Today private investors in the developed world, encouraged by their governments are investing heavily in both additional research and actual mining activities for rare minerals in other planets. They are investing in scientific innovations that will redefine new living standards and comfort levels for humans in different outer worlds. Forward-looking countries do not get stuck in the present. The investors and scientists aided by the governments do not get comfortable with the current. They always explore new boundaries to give new life as well as upscale the living standards of their people. Here, we rarely think beyond a three-year horizon if at all. If we have bluntly refused to see and anticipate the future, how can we plan for its arrival? Prospects and scenario planning are techniques that both entrepreneurs and country economy managers utilise to foresee and develop plans for entering the future reasonably. And therefore, aside the so-called medium-term plans, one scarcely finds any policy backed thinking that goes into how we make provisions for jobs for our teeming population; how to provide adequate housing of our exploding communities; how to consistently grow the economy at a significant rate and expand on the income per capita of our people in the next 10 years.
Several reasons are responsible for these suicidal failures in anticipating somewhat correctly, effectively planning and developing robust and implementable responses to possible events that may affect the fortunes of our country over a long-time horizon. The first is the dominance of the social and political veranda by a core of leadership that do not understand and are not interested in appreciating the big picture. Our leaders rarely pay attention to and try to understand the feats that countries of the same stature have achieved and how they managed to make them. There is this loss of the sense of competition and benchmarking, which holds if they still receive the praises of their uninformed sycophantic followers. Myopia of leadership frequently creates a robust psychological wall, seemingly barring them from either benchmarking against peers or against a standard of performance that was previously defined.
The lack of a big-picture mindset, in turn, is usually a consequence of a misleading belief in contentment. There are two ways to understand this. When our leaders have the unquestionable opportunity to steal from our collective treasure and enrich themselves in the process, the incentive to pursue the collective good of all particularly those benefits that do not lie within the current timeframe diminishes. That is why a lot of our political leaders act as if they are possessed by a demon on a rampage when they embark on their untamed stealing and acquisition escapades to economically provide for their children and their children’s children’s children. That becomes their selfish way of insuring their linage against the socio-economic vagaries of the future and consequently ‘content’.

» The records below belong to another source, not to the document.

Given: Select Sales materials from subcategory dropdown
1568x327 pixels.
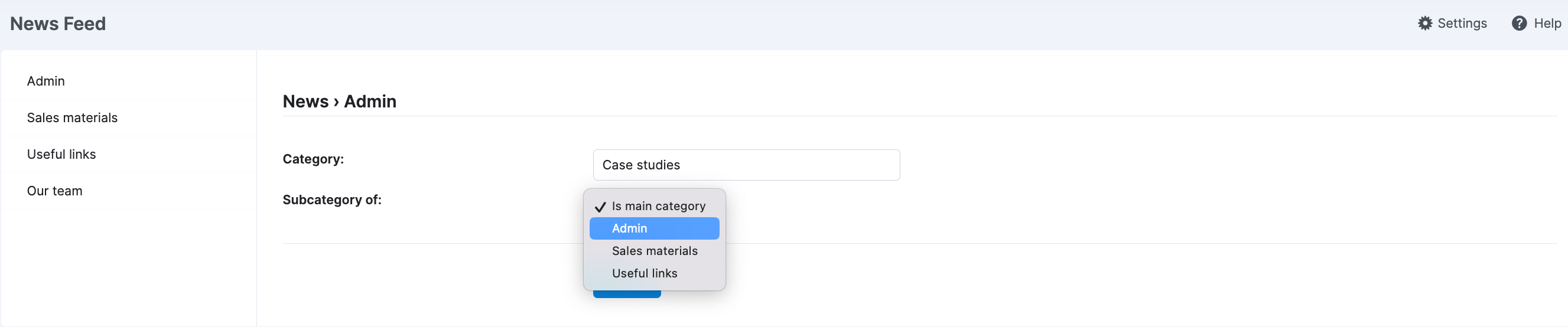Looking at the screenshot, I should click(x=655, y=251).
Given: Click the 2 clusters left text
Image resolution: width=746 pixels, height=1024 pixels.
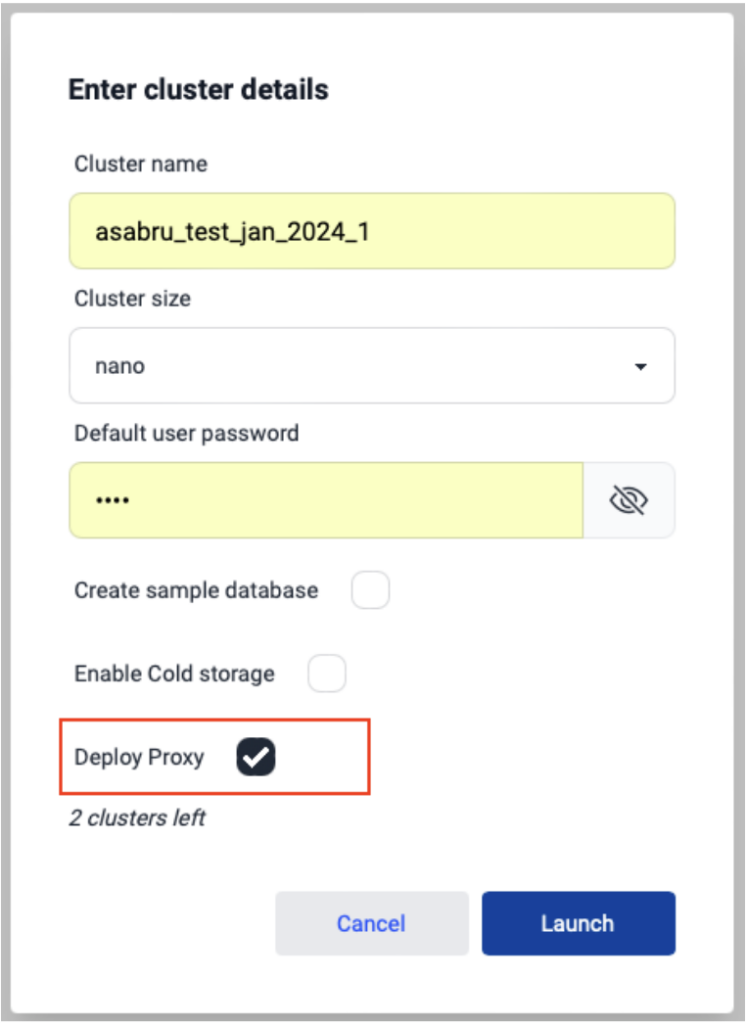Looking at the screenshot, I should click(139, 818).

Contentment, in this context, can also be extended to comprise the mental and intellectual laziness of our leadership. Our leaders are contented with mediocrity and deliberately fence-ring themselves from learning from and making sense of the knowledge gained from what happens in other better-performing countries. It is unarguably correct to state that our president and many governors of our States neither pay attention nor understand indicators of performance in crucial areas of governance and socio-economic sectors of the administered enclave. Unless Nigerian leaders begin to pay attention to what their peers are doing; and benchmarking their performances against those of their peers in different countries, they will continue to be victims of the undeserved praises of their many uninformed followers. The question sometimes is: what do our leaders learn from the countries that they visit? What do they learn from the myriads of information about developments across the globe relayed across the cable and local television, the social media and even on the internet?
Great entrepreneurs pay cautious attention to both potentially disruptive future events as well as opportunities. Our leaders need to learn that too. Posterity will not remember us for good if we fail to make adequate arrangements for their comfortable survival. Good understanding of events that are very likely to occur should always be factored into the annual plans of our governments if we are to remain viable and respectable members of the future.